When you have exactly 24 hours to see Yosemite, you’ll want to make sure your gas tank and cooler are full and that your iPod is completely charged. You will also want to make peace with the fact that you will not be forging out heroically into the wilderness, all John Muir-like, with nothing between you and the raw natural world but a leather satchel and a vintage land camera. This is because Yosemite—albeit a wildly beautifully National Park—is within close proximity to metropolises like Sacramento, Fresno, and San Francisco. You may be there to appreciate the grandeur of the wilderness, but you will be doing it from your car windows alongside literally busloads of other people. And that’s okay. Just, you know, prepare yourself for this.

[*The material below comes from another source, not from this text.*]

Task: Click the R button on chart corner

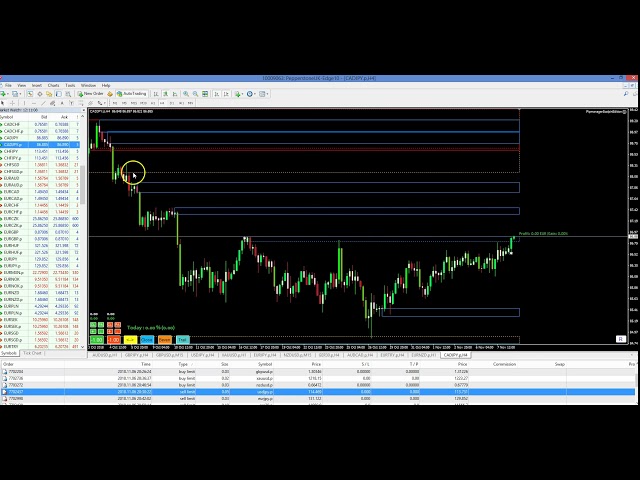Action: pos(621,339)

The vineyards of the San Joaquin Valley. If we had more time, you better believe we’d be sampling some of them liquid grapes.
Now, I piggybacked my Yosemite mission onto a quick roadtrip from Portland to central California to pick up my boyfriend. We booked the very last campsite in the entire park on a Friday night (I know because I called the Parks Department hotline) and planned to sightsee on a sunny summer Saturday (AKA prime tourist time). Also, because we had our dog with us (pups aren’t allowed off the valley floor due to large predators like grizzlies and such), we couldn’t ditch the crowds by hiking the hell away from them into the real wilderness—which is, normally, exactly what we would do.

After all that driving, all we wanted to do was throw a chill in the sunshine somewhere. Thank god for this, the mother of all river spots—right at the base of El Capitan. Not bad, eh?
All that being said, I will also say this: Yosemite is extraordinary. Even from the valley floor with the smell of tour-bus exhaust wafting on the breeze, the view is transportative. The sheer, 500-foot drop of El Capitan to your left, Half Dome to your right, with many more impossibly huge chunks of granite that form the Sierra Nevadas butting the sky for miles beyond. Waterfalls dumping down hundreds of feet into the dark shadow of chasms, the sunlight catching the overspray and exploding. I tell ya—all the other crap in your life falls away for a minute or maybe an hour and you just gape in awe at what this f—king planet is like.

All the parking lots to the trailheads were packed with double-parked minivans full of tots with ice cream dripping down their cheeks. But for every one of these, there was a quiet meadow off the side of the road filled with nothing but a pond and some wildflowers.

Me and my pup Lefty — one for the photo album.

Bridalveil Falls, left. Glacier Point, right. Totes worth the half hour drive from Yosemite Valley to see it from a distance like this.